The City of Elgin is exploring ways to improve access to city services for all residents, including members of the undocumented immigrant community. This page provides an overview of what is being considered, where the process stands, and how to stay informed.

City staff is currently conducting research on all the proposals and will be submitting its analyses to the City Council for consideration.


What Is Being Analyzed?

In December 2025, city council members introduced the first version of a draft ordinance covering five initiatives. Here is what each section will do, in plain terms:
  • Immigration Enforcement

    Limits how city employees interact with federal immigration enforcement. (The city cannot regulate the manner in which the federal government conducts immigration enforcement.)

  • Municipal ID

    Creates a city-issued ID card for Elgin residents, regardless of immigration status.

  • Economic Development

    Requires city economic programs to be more accessible to immigrant-owned businesses.

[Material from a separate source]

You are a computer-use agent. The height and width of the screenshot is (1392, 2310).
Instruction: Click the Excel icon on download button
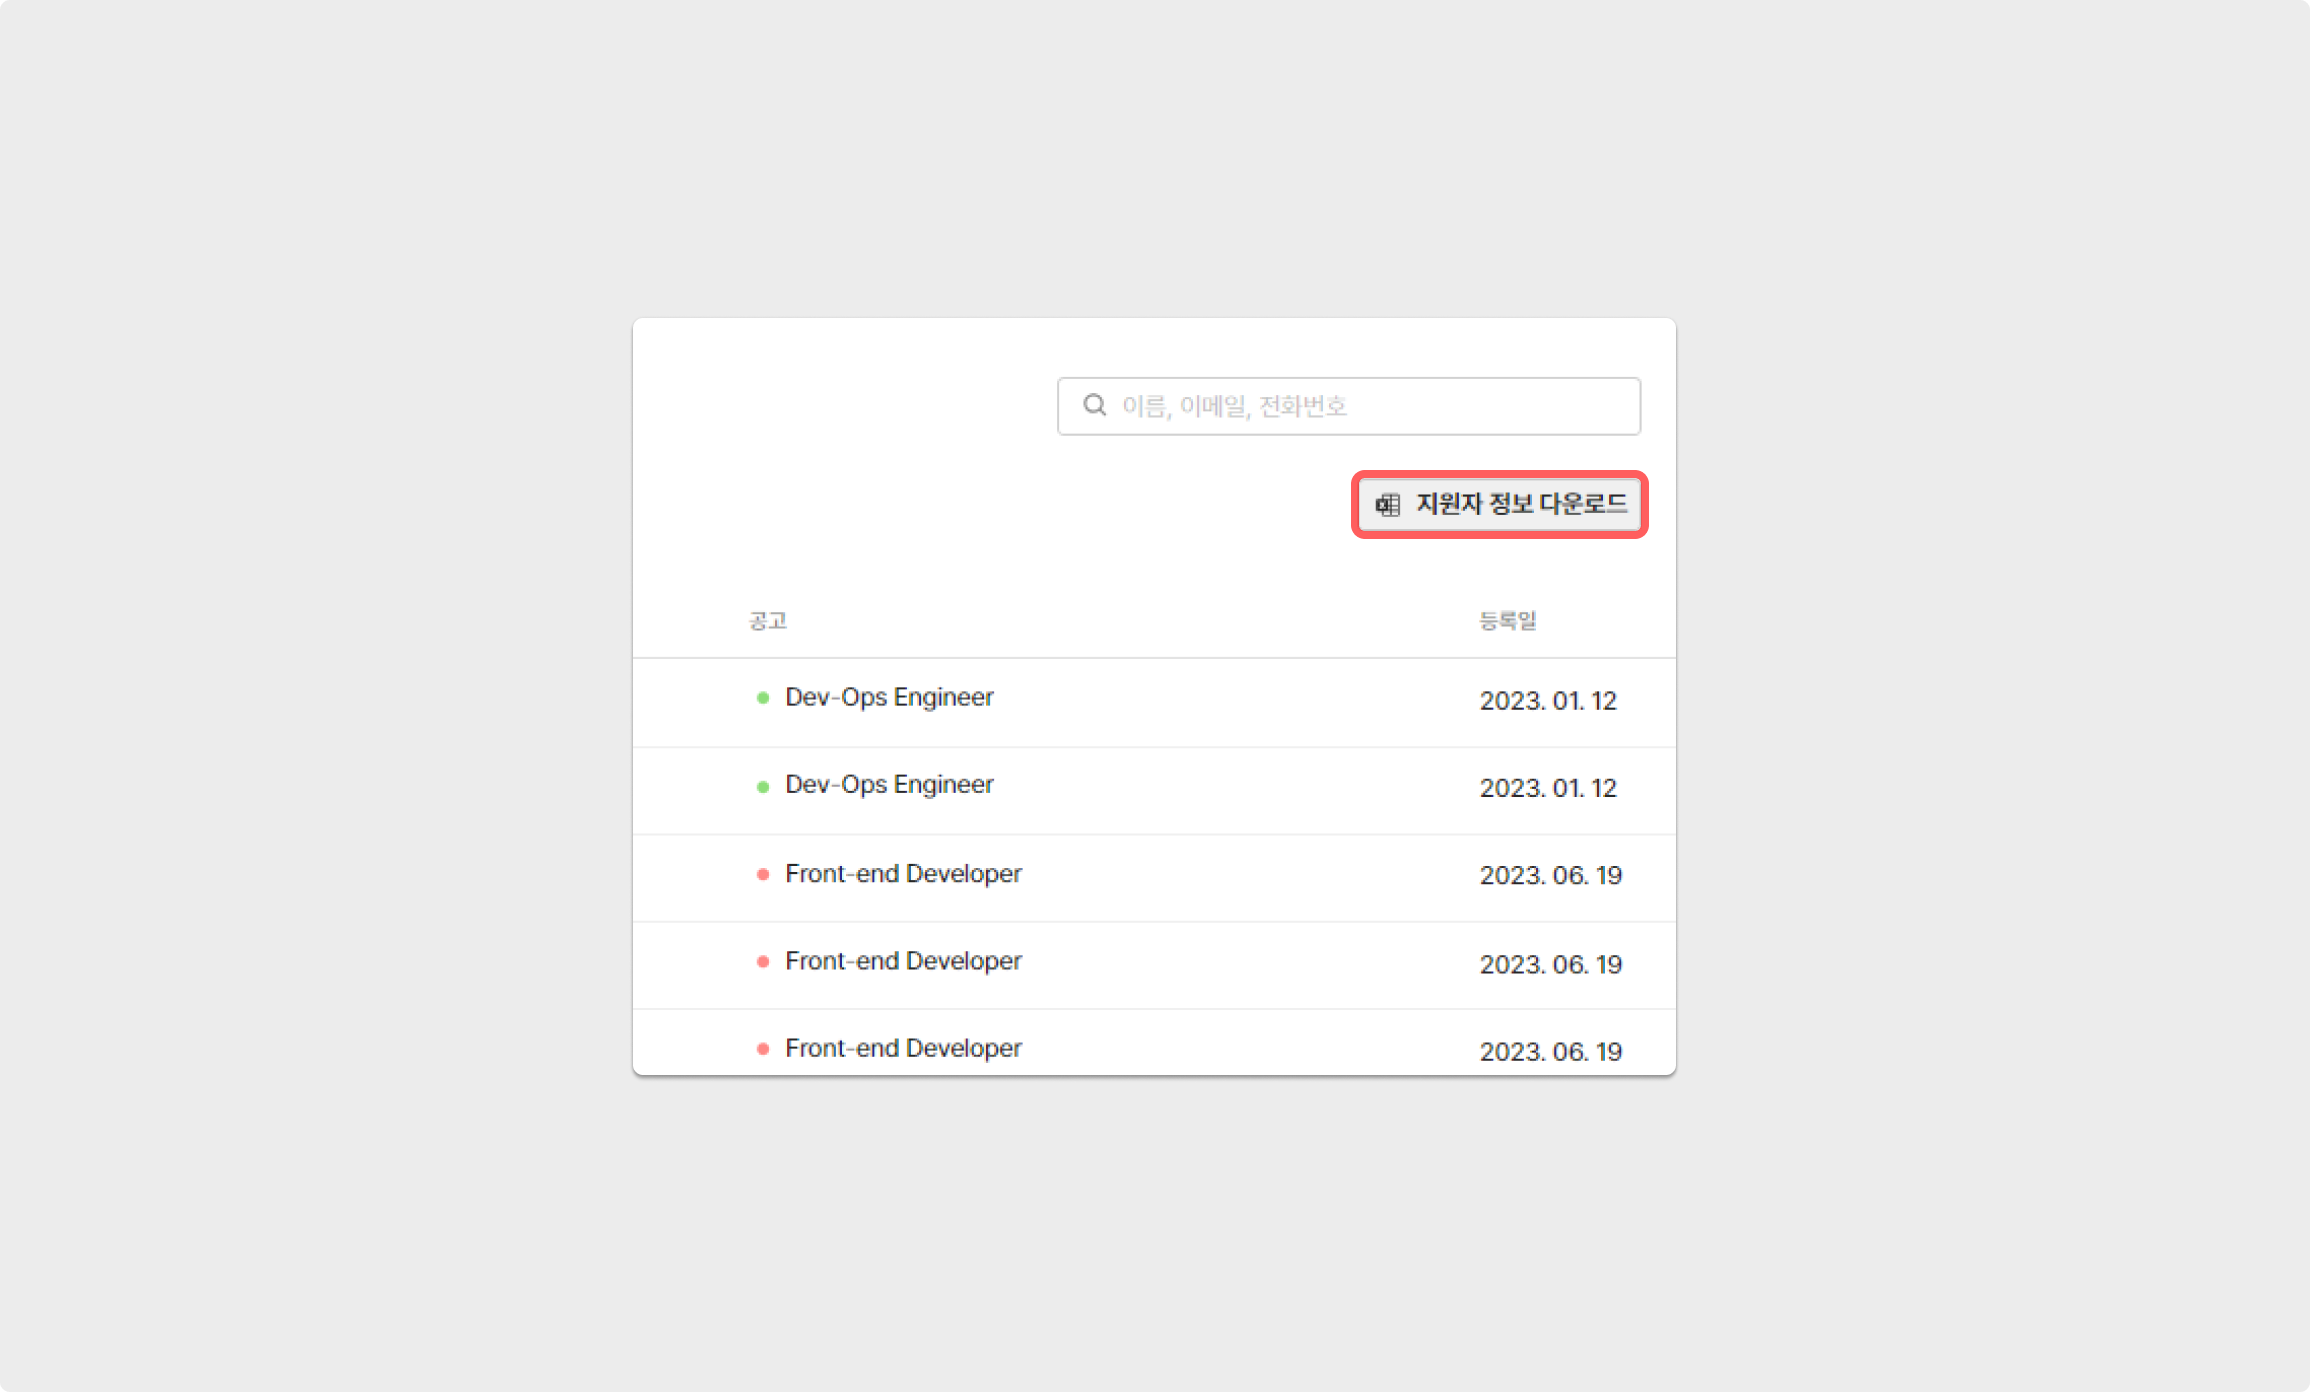pyautogui.click(x=1388, y=505)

Includes outreach to small and disadvantaged businesses on how to bid for city contracts.

  • Language Access

    Requires city departments to develop plans to serve residents with limited English. Includes translation of key documents and interpretation at public meetings.

  • Legal Defense Fund

    Establishes a fund to support Elgin residents facing immigration-related detention, eviction defense, housing discrimination and predatory lending that disproportionately impact immigrant and Black and Brown communities, providing access to legal defense through qualified nonprofit providers.


What Is the City Council Asking Staff to Examine?

Before any decisions are made, the City Council has directed staff to research the following:
  • Identify which initiatives are already being addressed by existing city policy or state law.
  • Determine whether these initiatives should take the form of an ordinance, administrative policy or a combination of both.
  • Provide cost estimates for implementation of each initiative and the proposal as a whole.
  • Describe the benefits of the municipal identification card and provide cost estimates for its implementation and administration. (Consider modeling the program on Chicago's “CityKey.”)
  • Provide information on the implementation and cost of the legal defense fund, and establish income levels to determine eligibility for legal assistance and fee waivers.
  • Identify federal funding the city currently receives or is planning to receive that could be reduced or withheld under current federal administration policies.
  • Define the term "resident" for purposes of eligibility.
  • Expand eligibility to include formerly incarcerated individuals, residents who have lost their documentation, unhoused individuals and survivors of domestic violence.
  • Costs and administration of a municipal identification card program.
  • Broaden the fund to include civil matters such as eviction defense, housing discrimination, and predatory lending that disproportionately impact immigrant and Black and Brown communities.
  • Require demographic reporting to track usage by race and immigration status.
  • Establish income levels to receive legal assistance and waiver of fees.
  • Expand the recognized purposes to expressly recognize racial disparities and inequities and the city's commitment to equitable treatment across race, national origin and immigration status.
  • Require a racial equity impact review for major policy changes.
  • Require annual equity reporting across race in city contracting and grants, legal defense fund usage, city workforce representation, policing statistics and program access metrics.
  • Expand the language access plan to include equity strategies that address racial disparities and physical access under the Americans with Disabilities Act (ADA), not limited solely to English proficiency.
  • Conduct a disparity assessment of city contracting.
  • Require public reporting of contract awards to “Socially and Economically Disadvantaged Individuals” (SEDI) on the city's transparency page.
  • Make targeted technical assistance available for SEDI businesses.
  • Set measurable participation goals.
  • Ensure any inclusive procurement plan includes outreach, capacity-building and technical assistance strategies specifically designed to address barriers faced by historically underrepresented racial and ethnic communities.
  • Write the proposal at a sixth grade reading level in both English and Spanish as a test of the language access component.
  • Include a requirement for public comment and outreach for a period of at least 30 days before any final action is taken.

Why Analysis Takes Time

City staff are responsible for providing the City Council with an accurate, complete picture before decisions are made. The analyses cover: alignment with Illinois state law (including the Trust Act and the VOICES Act); legal exposure and liability; estimated implementation costs such as staffing and training requirements, equipment and software purchases, and ultimately the manner in which each initiative will function in practice across the city organization.


Progress Updates

Staff will report progress biweekly and this page will be updated as milestones are reached.

This Engage Elgin page was developed to support transparency and provide ongoing updates regarding the inclusivity and diversity initiatives.